One in two extra homes needed are due to immigration


January 03, 2021

England will need to build nearly 300 homes per day solely as the result of immigration should it run at the level of last year following introduction of the Points-Based System.

That is the finding of new research by Migration Watch UK.

Just over half (57%) of extra homes needed in England until the early 2040s would be the result of immigration - 107,400 per year or one every five minutes.

The impact of arrivals from abroad alone would drive the need to make available nearly 2.7 million homes between 2018 and 2043 - equal to about nine cities the size of Glasgow or thirteen cities the size of Bradford (which have been 200,000 to 300,000 homes each).

The findings emerged following analysis of a special dataset that was released by the Office for National Statistics (ONS) after Migration Watch UK pointed out that the most recent household projections did not include the usual ‘zero migration’ scenario, a set of figures that helps enable calculation of the impact of immigration on projected housing demand.

Even if immigration fell to 2013 levels (between 180,000 and 190,000 per year), the impact of immigration alone would still account for nearly half - 1.7 million, or 46% - of the total of 3.7 million homes estimated to be needed under that scenario by the early 2040s.

This is 67,800 per year, or 186 homes per day.

Yet if immigration reverted to last year's level, it would - on its own - drive the need for 294 more homes per day - over half of the total 519 per day (equal to a total of 4.7 million by 2043) that are projected to be needed to accommodate colossal and soaring demand.

Overseas net migration to England was 263,000 in 2019 and averaged nearly 260,000 from 2014 to 2019.

■ **Things to do**:
a: Output the part of the article on immigration and housing demand that starts at the words "That is the" and ends after "300,000 homes each).".
b: Write the next part of the article on immigration and England's housing needs, picking up after its last sentence.
The items after this article have no connection to it.

■ **Study material**:

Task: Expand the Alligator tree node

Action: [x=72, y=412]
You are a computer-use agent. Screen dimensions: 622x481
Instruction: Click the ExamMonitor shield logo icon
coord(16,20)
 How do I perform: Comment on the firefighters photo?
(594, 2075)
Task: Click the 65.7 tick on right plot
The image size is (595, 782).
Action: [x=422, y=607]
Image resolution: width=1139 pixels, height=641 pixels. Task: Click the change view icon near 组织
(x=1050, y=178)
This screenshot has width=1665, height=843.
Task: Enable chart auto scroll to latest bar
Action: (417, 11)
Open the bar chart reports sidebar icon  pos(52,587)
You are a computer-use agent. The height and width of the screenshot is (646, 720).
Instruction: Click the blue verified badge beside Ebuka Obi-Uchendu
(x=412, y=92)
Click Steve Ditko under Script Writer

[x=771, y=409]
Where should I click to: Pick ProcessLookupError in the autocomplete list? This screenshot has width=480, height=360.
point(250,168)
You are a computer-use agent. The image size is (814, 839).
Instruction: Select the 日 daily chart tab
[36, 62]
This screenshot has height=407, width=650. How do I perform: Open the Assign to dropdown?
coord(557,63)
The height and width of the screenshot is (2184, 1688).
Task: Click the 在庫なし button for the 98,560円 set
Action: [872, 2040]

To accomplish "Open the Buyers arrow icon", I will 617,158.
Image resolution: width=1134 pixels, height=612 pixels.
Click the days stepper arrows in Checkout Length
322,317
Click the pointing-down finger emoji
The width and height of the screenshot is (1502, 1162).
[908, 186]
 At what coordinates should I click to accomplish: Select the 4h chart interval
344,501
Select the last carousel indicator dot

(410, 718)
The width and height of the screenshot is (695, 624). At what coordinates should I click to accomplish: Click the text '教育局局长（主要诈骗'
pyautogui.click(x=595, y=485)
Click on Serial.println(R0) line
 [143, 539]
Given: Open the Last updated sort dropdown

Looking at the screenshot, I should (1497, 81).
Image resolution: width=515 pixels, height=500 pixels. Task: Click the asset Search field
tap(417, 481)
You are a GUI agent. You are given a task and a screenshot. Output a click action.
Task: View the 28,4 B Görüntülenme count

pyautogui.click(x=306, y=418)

■ **Per-task answers**:
a:
That is the finding of new research by Migration Watch UK.

Just over half (57%) of extra homes needed in England until the early 2040s would be the result of immigration - 107,400 per year or one every five minutes.

The impact of arrivals from abroad alone would drive the need to make available nearly 2.7 million homes between 2018 and 2043 - equal to about nine cities the size of Glasgow or thirteen cities the size of Bradford (which have been 200,000 to 300,000 homes each).

b:
Although immigration has fallen in the midst of the pandemic, the government’s serious weakening of work visa rules for citizens in four-fifths of all countries alongside decaying enforcement and the introduction of yet more uncapped avenues into the UK makes post-Covid immigration levels highly uncertain.

Immigration - which clearly has a massive impact on housing demand - is a factor too often ignored in commentary about the housing crisis.

The arrival of a new city from overseas every year cannot help but add hugely to pressure on communities up and down the UK to bulldoze countryside - even “protected” green belt land - in order to make way for housing.

Tighter immigration control is necessary to tackle the housing crisis and to protect our precious green space.

Commenting, Alp Mehmet of Migration Watch UK, said:

These figures are staggering. Something like one in every two homes needed to meet England’s soaring demand looks set to be the result of immigration over the next 25 years.
 
That’s the case even if the colossal scale of overseas net arrivals fall to a level not seen for years.
 
Reducing immigration is essential in order to halt the gobbling-up of green space. When that goes it’s gone forever.